Ella asintió con un levísimo ademán de cabeza y Chuchú avanzó dos pasos, la tomó por la cintura, la alzó como si se tratara de una muñeca de trapo y la obligó a tomar asiento al borde de la mesa.

—¡Échate hacia atrás y abre las piernas! —dijo.

La chiquilla obedeció sin rechistar, resignada a todo cuanto pudiera ocurrirle y Chuchú Gamazo la penetró muy despacio recreándose en cada movimiento, todo ello observado por un hierático Darío Pocaterra que parecía haberse convertido en estatua de piedra.

La muchacha cerró los ojos que tan sólo abrió de tanto en tanto para mirar a Darío, pero nunca a su violador, y resultó evidente que el placer iba creciendo dentro de Chuchú Gamazo que aceleraba más y más su ritmo, y que al fin, con un estallido de gritos y jadeos, quedó tendido sobre ella, respirando fatigosamente y babeando.

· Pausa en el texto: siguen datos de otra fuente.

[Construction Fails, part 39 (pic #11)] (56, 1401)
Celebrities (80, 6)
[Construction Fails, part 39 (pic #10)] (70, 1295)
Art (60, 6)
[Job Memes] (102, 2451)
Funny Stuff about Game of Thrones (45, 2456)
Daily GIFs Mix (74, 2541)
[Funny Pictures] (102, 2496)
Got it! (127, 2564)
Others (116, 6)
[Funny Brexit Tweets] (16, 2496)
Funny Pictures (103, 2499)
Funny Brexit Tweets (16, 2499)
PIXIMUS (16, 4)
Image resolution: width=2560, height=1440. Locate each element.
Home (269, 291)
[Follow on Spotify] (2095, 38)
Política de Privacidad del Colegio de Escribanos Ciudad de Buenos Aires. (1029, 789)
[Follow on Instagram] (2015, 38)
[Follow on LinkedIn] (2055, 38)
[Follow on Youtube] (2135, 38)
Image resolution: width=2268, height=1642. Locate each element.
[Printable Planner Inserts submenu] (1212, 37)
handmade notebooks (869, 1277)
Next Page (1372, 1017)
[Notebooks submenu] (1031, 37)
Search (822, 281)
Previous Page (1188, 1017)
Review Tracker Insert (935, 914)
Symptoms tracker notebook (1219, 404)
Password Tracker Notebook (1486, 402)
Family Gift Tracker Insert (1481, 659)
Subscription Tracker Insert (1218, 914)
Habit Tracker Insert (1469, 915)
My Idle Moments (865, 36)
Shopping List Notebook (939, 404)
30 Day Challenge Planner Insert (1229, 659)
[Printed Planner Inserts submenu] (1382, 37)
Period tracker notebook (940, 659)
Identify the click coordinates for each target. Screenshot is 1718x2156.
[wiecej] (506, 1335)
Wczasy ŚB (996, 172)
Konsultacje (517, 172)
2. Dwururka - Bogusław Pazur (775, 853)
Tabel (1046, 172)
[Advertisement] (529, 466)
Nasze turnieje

Darío Pocaterra, aún apoyado en la puerta y muy quieto, descubrió, asombrado, que también él había disfrutado de uno de los orgasmos más intensos y fascinantes de su vida.

Veinte minutos después hizo su aparición Ramiro de la Cruz que apenas pudo atravesar el umbral de la puerta. Antes de que tuviera idea de qué era lo que estaba ocurriendo, le volaron la cabeza de un disparo a medio metro de distancia.